Em uma das últimas ocasiões em que esteve ao lado do presidente Jair Bolsonaro, em 5 de outubro, a ministra Damares Alves (Mulher, Família e Direitos Humanos) fez uma reclamação. Diante de um auditório com centenas de pastores na Igreja Batista Central de Brasília, disse que a sua equipe trabalha muito, mas não tem orçamento suficiente. A cifra anual destinada à pasta, de 606 milhões de reais, está mesmo entre as menores da Esplanada, mas números do próprio governo indicam que o principal entrave da pasta não é o dinheiro. O ministério é o único que utilizou menos da metade da verba à disposição em 2021: até novembro, só 43% do total. À primeira vista, ter uma autoridade economizando em momento de crise poderia ser motivo de aplausos. Só que quando há uma diferença muito grande entre o planejado e o executado, como no caso de Damares, fica evidente um problema grave de gestão. Um dia antes do desabafo contraditório de Damares, o Ministério Público Federal já havia feito esse mesmo diagnóstico, abrindo um inquérito para saber por que ela gastara tão pouco no ano passado (46,5%).
________________________
-- Desafio A --
Responda às perguntas abaixo com base no texto sobre o orçamento do ministério de Damares Alves.
(i) Em que igreja Damares fez a reclamação sobre o orçamento?
(ii) Qual é a cifra anual destinada à pasta?
(iii) Que percentual da verba disponível o ministério utilizou em 2021 até novembro?
-- Desafio B --
Liste todos os números escritos em algarismos que aparecem no texto sobre o orçamento do ministério de Damares Alves.
-- Desafio C --
Dê continuidade ao texto sobre o orçamento do ministério de Damares Alves a partir do ponto em que ele termina.

-- Informações registradas --
________________________
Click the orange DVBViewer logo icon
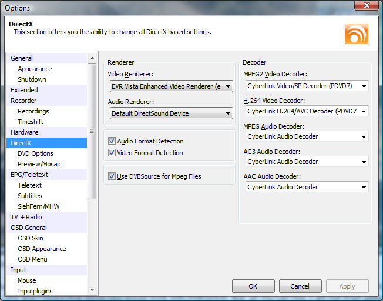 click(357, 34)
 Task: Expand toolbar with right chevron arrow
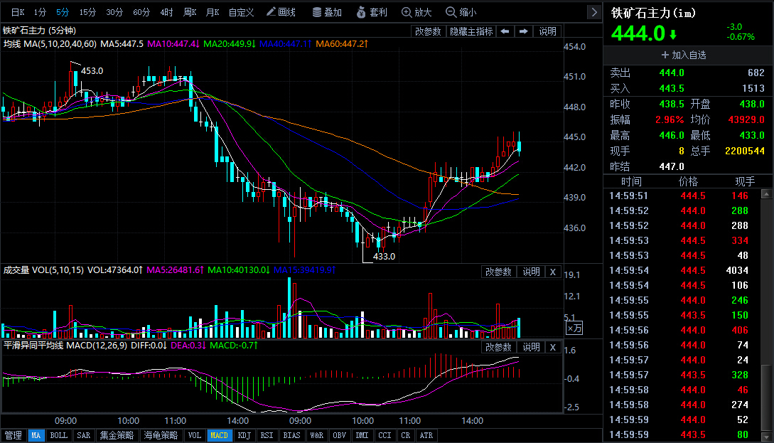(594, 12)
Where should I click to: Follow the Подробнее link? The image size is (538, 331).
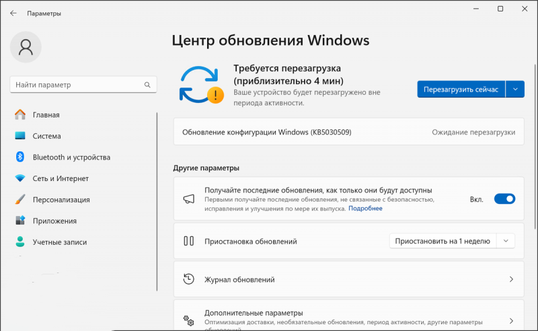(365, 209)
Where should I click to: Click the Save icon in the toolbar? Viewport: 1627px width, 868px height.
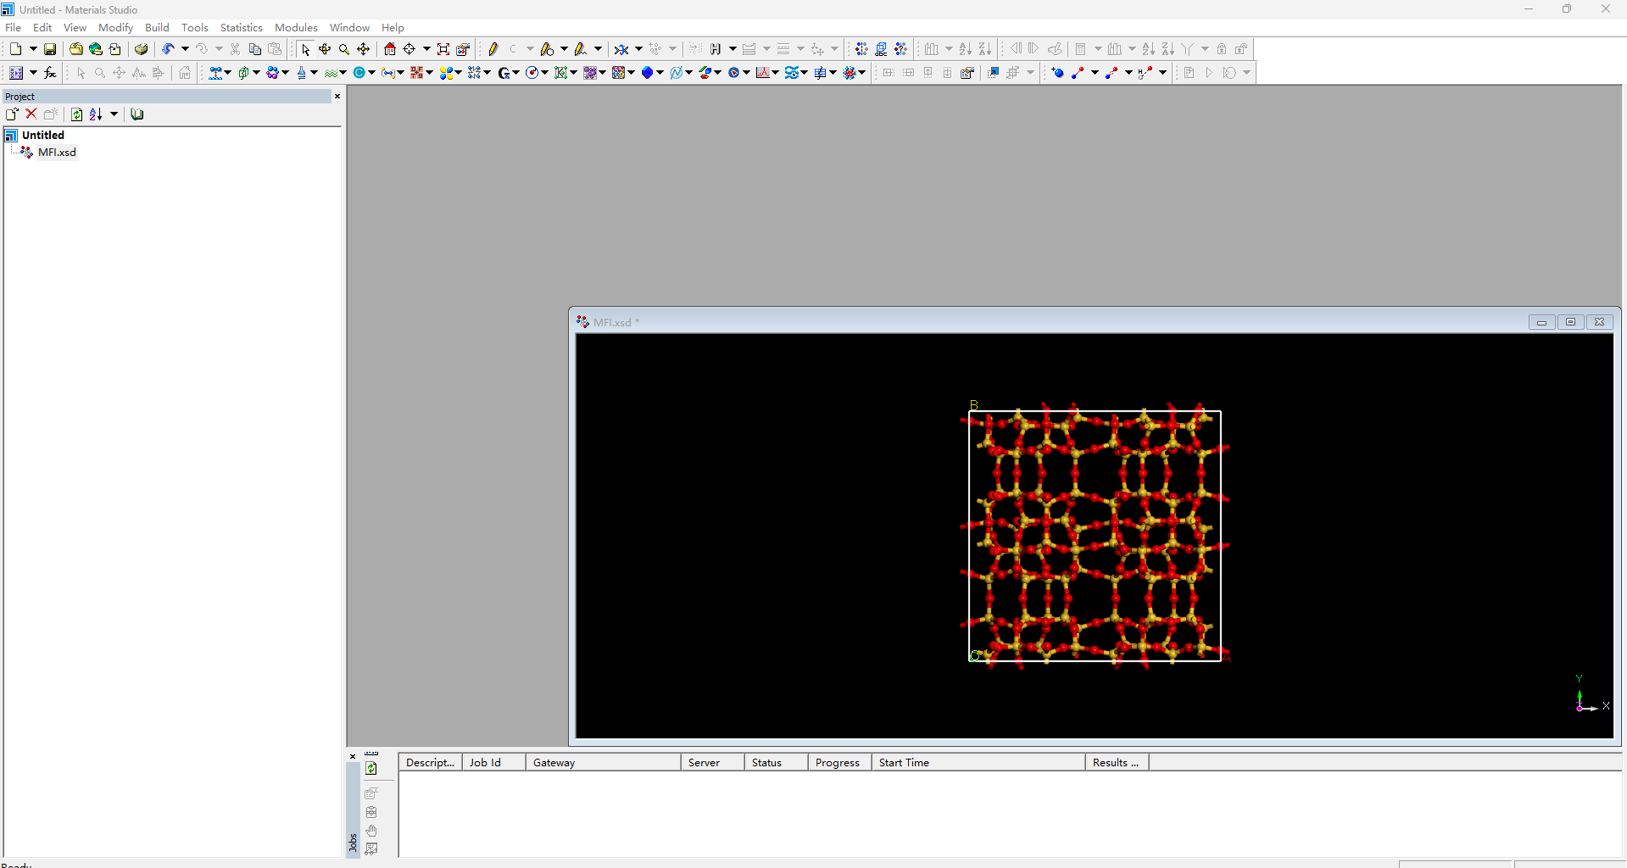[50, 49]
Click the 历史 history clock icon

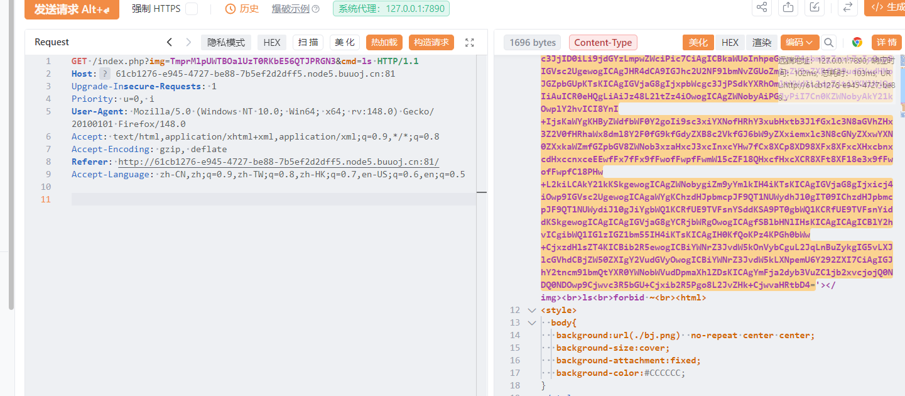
________________________
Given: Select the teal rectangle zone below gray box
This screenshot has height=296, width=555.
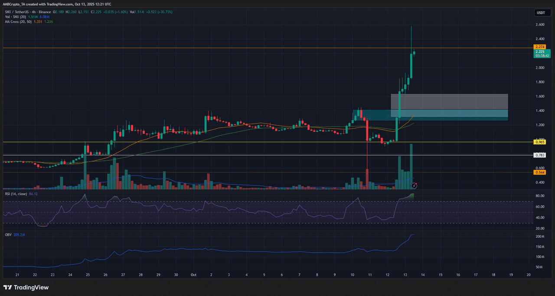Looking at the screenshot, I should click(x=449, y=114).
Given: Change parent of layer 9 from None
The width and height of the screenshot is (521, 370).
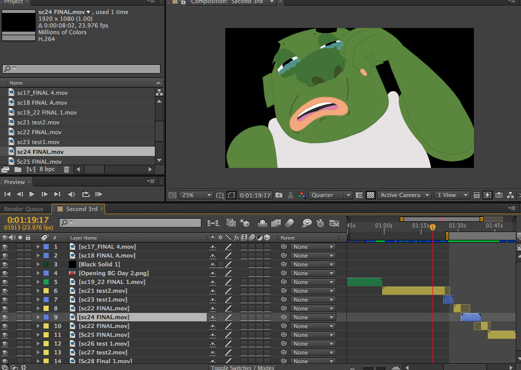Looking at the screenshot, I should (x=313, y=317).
________________________
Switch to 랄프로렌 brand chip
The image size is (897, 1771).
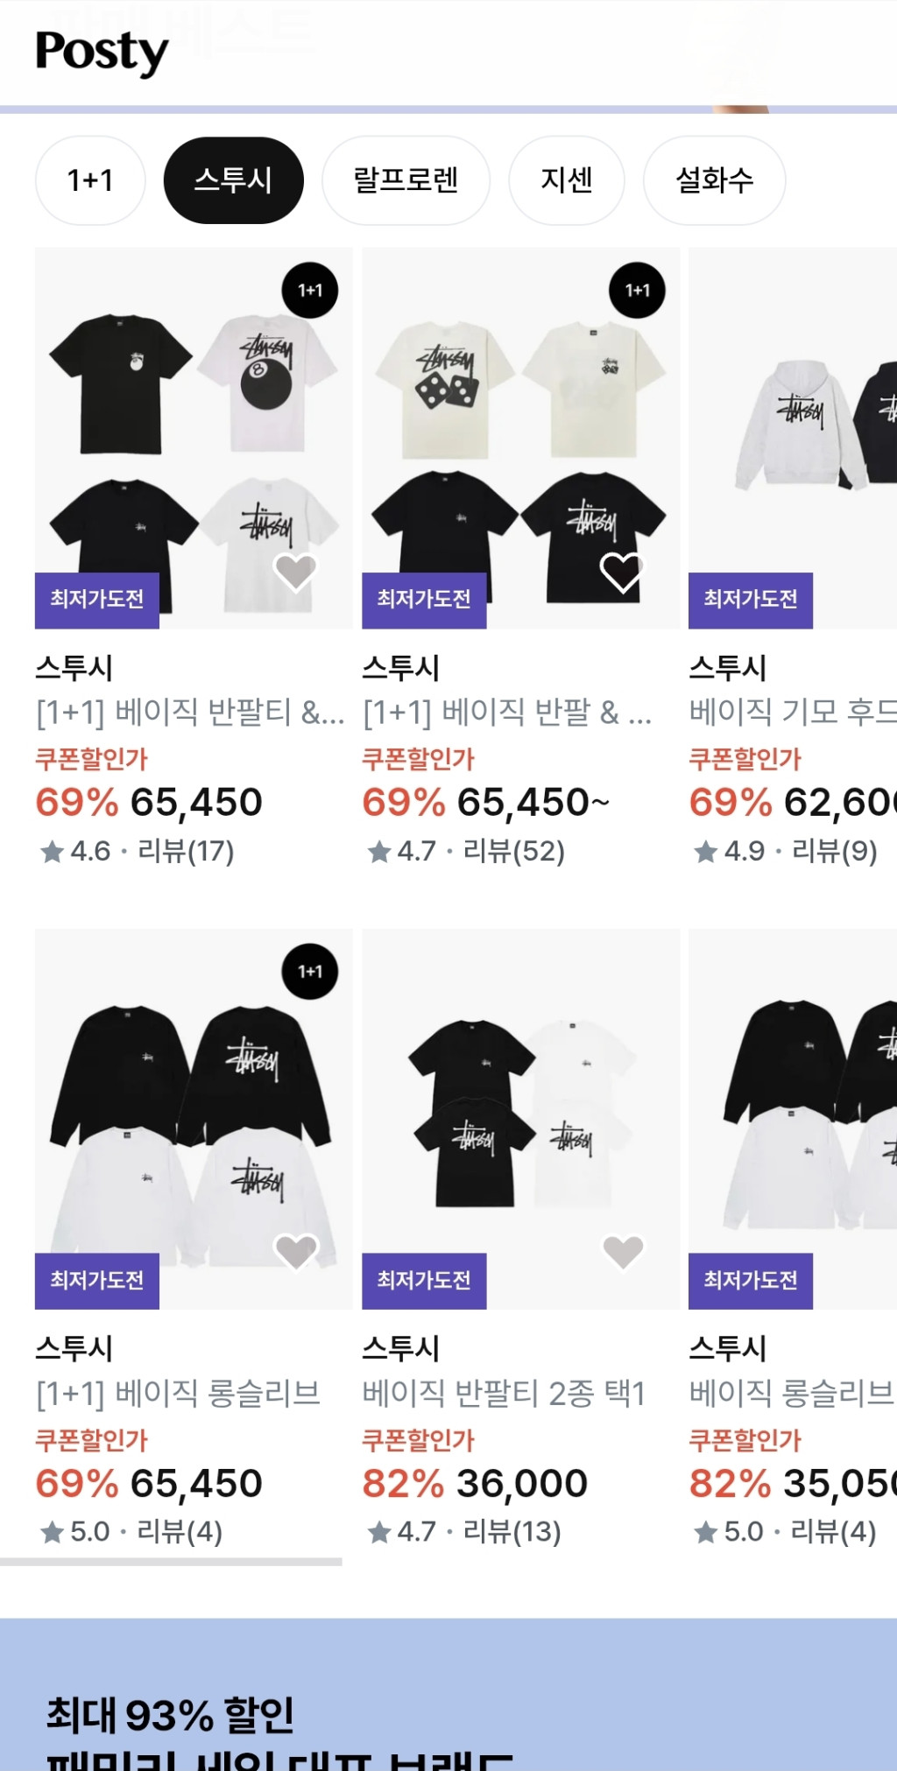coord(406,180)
________________________
-- Resultado do exercício A --
(i) Na Igreja Batista Central de Brasília.
(ii) 606 milhões de reais.
(iii) 43%.

-- Resultado do exercício B --
5, 606, 2021, 43%, 46,5%

-- Resultado do exercício C --
A baixa produtividade afetou até algo caro ao bolsonarismo, ao menos no discurso. Para enfatizar uma de suas prioridades, o presidente mandou acrescentar a palavra “família” ao nome oficial do antigo Ministério dos Direitos Humanos. O negócio ficou só na retórica. Com Damares, a pasta reservou uma parte do orçamento para três programas ligados ao tema. A maior parte, no entanto, continua no cofre: de 6,4 milhões de reais, apenas 1,2 milhão de reais foi empenhado. A Secretaria Nacional da Família, criada na atual gestão, é o departamento do ministério com o menor número de convênios e parcerias assinadas.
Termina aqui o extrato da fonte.